Installation Manual - 89 Hub system:deployers cleanup preflight
Read-only preflight for hub-dc-v7 namespace system:deployers RBAC cleanup.
This chapter records the hub-dc-v7 read-only preflight for the namespace
system:deployers cleanup candidate.
No live cluster state was changed.
Governance
| Field | Value |
|---|---|
| Issue | OP-GF-COMPLIANCE-18 / #410 |
| Milestone | Workspace Governance |
| Governing ADR | ADR 0016 |
| Predecessor | OP-GF-COMPLIANCE-17 / #409 |
Access Path
All live checks used the established path:
local workspace -> dl385-2 -> gf-ocp-bootstrap-01 -> hub-dc-v7 kubeconfigNo Secret values, kubeconfigs, tokens, pull secrets, PAT values, MinIO keys, or full Secret manifests were printed.
Current Compliance State
Read-only validation before and after evidence collection confirmed:
| Check | Result |
|---|---|
| OpenShift | 4.20.18 |
| ClusterVersion | Available, not Progressing, not Failing |
| Nodes | 3/3 Ready |
hub-dc-v7-bootstrap | Synced/Healthy at 12c68aee6d6a77dfcc197926d4f36594ea224625 |
| ClusterOperators | steady |
| Non-running pods | none |
ComplianceScan/ocp4-cis | DONE / COMPLIANT |
ComplianceScan/ocp4-cis-node-master | DONE / COMPLIANT |
| Compliance result counts | PASS=162, MANUAL=21, FAIL=0 |
Target Evidence
| Check | Result |
|---|---|
Target system:deployers RoleBindings | 19/19 present |
Target deployer ServiceAccounts | 19/19 present |
| Target ownerReferences | none reported |
| Target ServiceAccount referenced Secrets | 0 for every target |
| Target ServiceAccount imagePullSecrets | 0 for every target |
Pods using ServiceAccount deployer | 0 |
Workload controllers using ServiceAccount deployer | 0 |
| DeploymentConfigs | 0 |
| BuildConfigs | 0 |
The target RoleBindings carry openshift.io/description, and companion
default namespace RBAC such as system:image-builders exists. This means
runtime usage appears safe, but default-project-RBAC recreation or churn is
still possible.
Decision
Do not run a 19-namespace cleanup as the next live change.

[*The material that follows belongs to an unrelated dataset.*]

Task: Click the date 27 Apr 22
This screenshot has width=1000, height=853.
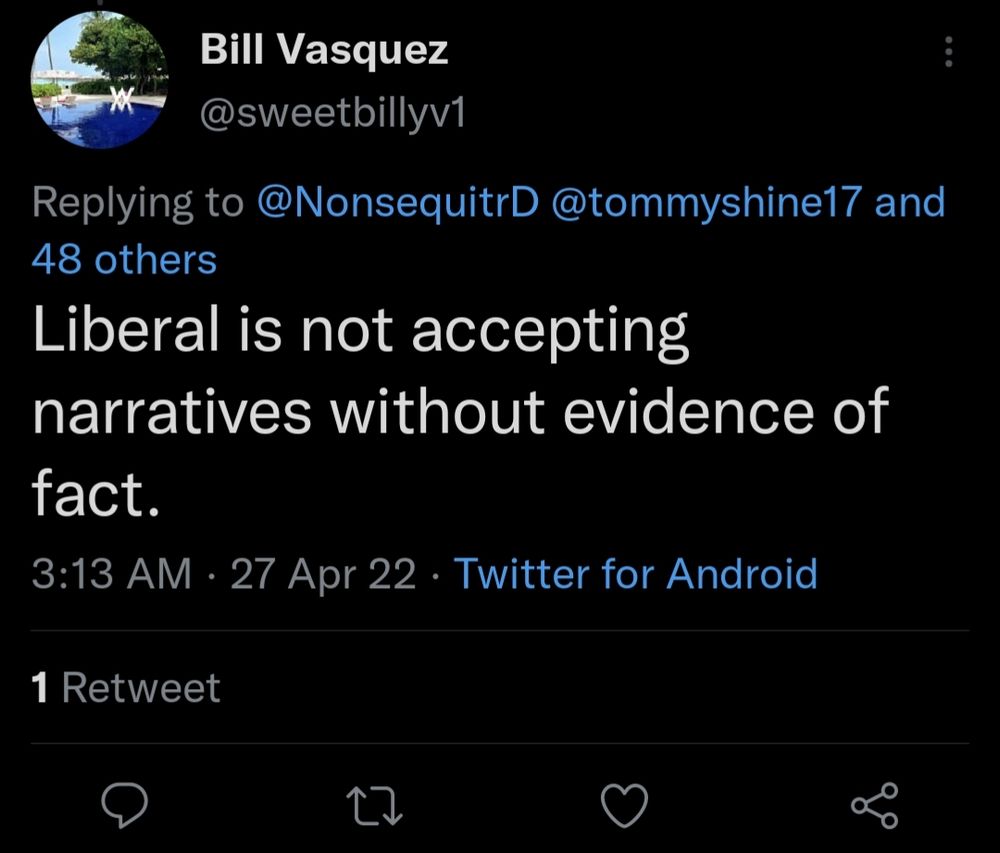Action: tap(323, 574)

Use a single-namespace canary first. The preferred first target is:
platform-bootstrapThat namespace currently has no pods or workload controllers.
Next Gate
Recommended next gate:
OP-GF-COMPLIANCE-19: hub platform-bootstrap system:deployers cleanup canaryThat gate should remove only:
RoleBinding/platform-bootstrap/system:deployers;ServiceAccount/platform-bootstrap/deployer.
Then it should wait and confirm whether OpenShift recreates either object before considering any batch cleanup.